The porters, we had two per person, fueled by a mouth full of Coca leaves were already carrying our tents, sleeping bags, a propane stove, dinner tent, dining table, chairs, and more kitchen utensils then even Martha Stewart could make use of to support 30 people over 4 days. Supposedly, it was good food but I wasn’t in an eating mood for most of the trip, so I’ll just take their word for it. I wasn’t the only one suffering from the affect of the Inca’s revenge. By the last day of the hike, the porters were carrying most of our day packs too. If the situation got any worse, they were going to be carrying me. And to their credit, they probably would have.
As luck would have it, the drugs kicked in just as I was climbed the last of the 2000 stairs to the ruins of Machu Pichu. There below me was what I came to see; lots of stacked rocks at the top of a Mountain. Unlike Cusco, where they had to haul the multi ton rocks a distance that I wouldn’t carry a bag of marbles, the builders here took off the top of the mountain and built with the debris. No one exactly knows who did the work, why they did it or where they went when they were done. This lack of history allows for a wide variation of beliefs that are overheard as you come within earshot of the other tour groups. Some say it is a royal resting place on the way to somewhere else. Because only the remains of women were found on the site, some believe it was a tribe of sequestered holy women. There are also those that believe a race of interplanetary travelers built it. Me, I like the theory that it was created by interplanetary travelers. Whatever you believe, even after a day dealing with the bus loads of tourists and school children trampling all over it and the piles of llama turds (always noticed a second too late); this place is pretty cool. Two thumbs up.

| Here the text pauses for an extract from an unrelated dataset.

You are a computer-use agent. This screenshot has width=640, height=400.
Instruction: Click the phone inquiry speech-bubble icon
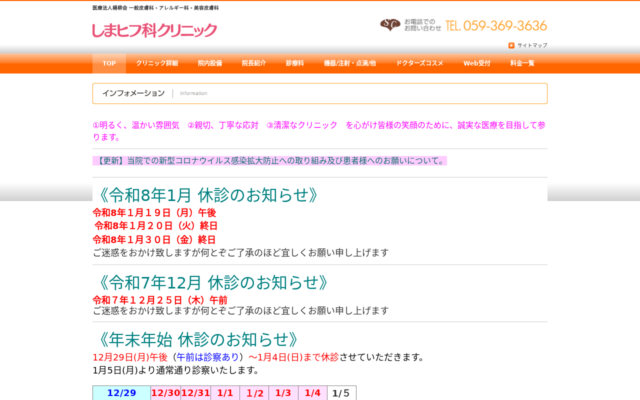388,25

 We all know who invented that.
 Note the 90’s type of guy thinking
 Obviously, Pizarro had to be wearing really good classes to pull this off.
 Industrial strength Imodium guaranteed to lock you up. Don’t leave America without it.
 And no, I didn’t count. They picked that number because they know no one will really check.
 I am thinking that they should start the search somewhere flat with no rocks.